The methodology consists of four main steps. First, a 3D geological model of the region is built. The second step consists in the stochastic modeling of the internal heterogeneity of the karst formations (e.g. initial fracturation, bedding planes, inception horizons, etc.). Then a study of the regional hydrology/hydrogeology is conducted to identify the potential inlets and outlets of the system, the base levels and the possibility of having different phases of karstification. The last step consists in generating the conduits in an iterative manner using a fast marching algorithm. In most of these steps, a probabilistic model can be used to represent the degree of knowledge available and the remaining uncertainty depending on the data at hand.
The conduits are assumed to follow minimum effort paths in a heterogeneous medium from sinkholes or dolines toward springs. The search of the shortest path is performed using a fast marching algorithm. This process can be iterative, allowing to account for the presence of already simulated conduits and to produce a hierarchical network.
The final result is a stochastic ensemble of 3D karst reservoir models that are all constrained by the regional geology, the local heterogeneities and the regional flow conditions. These networks can then be used to simulate flow and transport.
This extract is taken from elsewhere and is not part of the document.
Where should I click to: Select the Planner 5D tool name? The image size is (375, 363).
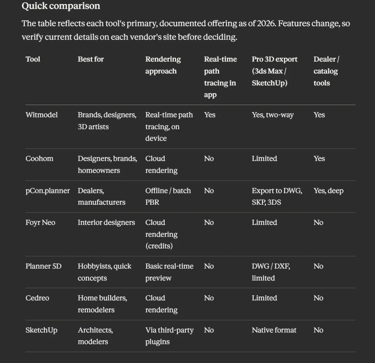43,266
Several levels of uncertainty can be considered (large scale geological structures, local heterogeneity, position of possible inlets and outlets, phases of karstification).
Compared to other techniques, this method is fast, to account for the main factors controlling the 3D geometry of the network, and to allow conditioning from available field observations. - PublicationAccès libreA method for the stochastic modeling of karstic systems accounting for geophysical data:: an example of application in the region of Tulum, Yucatan Peninsula (Mexico)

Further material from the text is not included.